Werner got the idea to create Oakland Unseen after attending an editorial meeting for a hyper-local, online-only news publication in fall of 2012. The number of stories pitched by citizen journalists that he had never heard of blew him away. Where were all these stories of Oakland?
Werner’s articles for Oakland Unseen are modeled on The Onion and The Daily Show, tackling with tongue-in-cheek attitude such contentious topics as gentrification, crime, city politics, and the Oakland Police Department. He started publishing his fake news online, but he didn’t expect anyone to read it. And indeed for most of the first year, the site averaged just a few hundred page views per month. But in September 2013, the article “Jack White Flight: Hipsters Leaving Oakland in Record Numbers,” went viral, garnering 25,000 page views in a single week. Maybe, as Werner puts it, he had an audience “beyond the scope of activists and former Mayor Quan staffers.”

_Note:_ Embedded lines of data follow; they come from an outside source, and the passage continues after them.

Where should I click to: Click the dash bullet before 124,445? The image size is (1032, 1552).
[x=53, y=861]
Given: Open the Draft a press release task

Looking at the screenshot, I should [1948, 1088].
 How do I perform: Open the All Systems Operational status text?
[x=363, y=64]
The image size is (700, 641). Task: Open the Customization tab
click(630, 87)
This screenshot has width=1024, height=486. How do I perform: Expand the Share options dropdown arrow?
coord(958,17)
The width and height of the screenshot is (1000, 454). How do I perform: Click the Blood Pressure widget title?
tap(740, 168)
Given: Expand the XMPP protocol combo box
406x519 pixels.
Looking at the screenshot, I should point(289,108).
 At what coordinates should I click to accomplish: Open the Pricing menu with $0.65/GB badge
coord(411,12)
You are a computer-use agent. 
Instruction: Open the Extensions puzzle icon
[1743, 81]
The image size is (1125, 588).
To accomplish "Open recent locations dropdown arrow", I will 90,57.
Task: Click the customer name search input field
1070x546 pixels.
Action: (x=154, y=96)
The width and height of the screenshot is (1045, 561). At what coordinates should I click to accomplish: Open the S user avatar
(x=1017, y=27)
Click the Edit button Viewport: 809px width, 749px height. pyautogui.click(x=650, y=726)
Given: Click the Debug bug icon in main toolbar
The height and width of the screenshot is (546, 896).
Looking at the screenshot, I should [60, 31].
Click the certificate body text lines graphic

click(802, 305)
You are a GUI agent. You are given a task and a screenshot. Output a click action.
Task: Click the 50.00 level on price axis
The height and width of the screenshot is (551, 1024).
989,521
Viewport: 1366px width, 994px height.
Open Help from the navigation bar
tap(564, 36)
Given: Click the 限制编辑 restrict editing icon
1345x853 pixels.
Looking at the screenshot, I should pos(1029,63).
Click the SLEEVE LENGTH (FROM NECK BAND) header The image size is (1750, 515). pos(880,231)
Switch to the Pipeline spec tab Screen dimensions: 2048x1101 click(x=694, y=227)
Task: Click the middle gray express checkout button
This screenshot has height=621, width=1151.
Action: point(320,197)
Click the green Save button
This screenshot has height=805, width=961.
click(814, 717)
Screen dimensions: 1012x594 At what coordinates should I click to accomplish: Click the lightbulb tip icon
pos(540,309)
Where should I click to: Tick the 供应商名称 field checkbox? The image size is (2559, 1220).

The print version of Oakland Unseen, which is 16 pages long and features original artwork not published online, has articles with titles like “Oakland Mayor Jean Quan Seen Ghost Riding the Whip,” “Oakland’s 911 Response Down to 72 Hours,” and “Jerry Brown Quietly Omits His Tenure as Mayor of Oakland From Resume.”
For now, he doesn’t have plans to print another copy of Oakland Unseen. But he still updates the website about once a week.
Werner says most people are surprised to learn how much factual research goes into each piece. After all, that’s what makes them funny. “Almost all of the articles are grounded in a true story,” he explains. “Instead of writing or tweeting or blogging I thought, ‘How can I make this funny?’ It was my way of sort of dealing with anger and outrage.”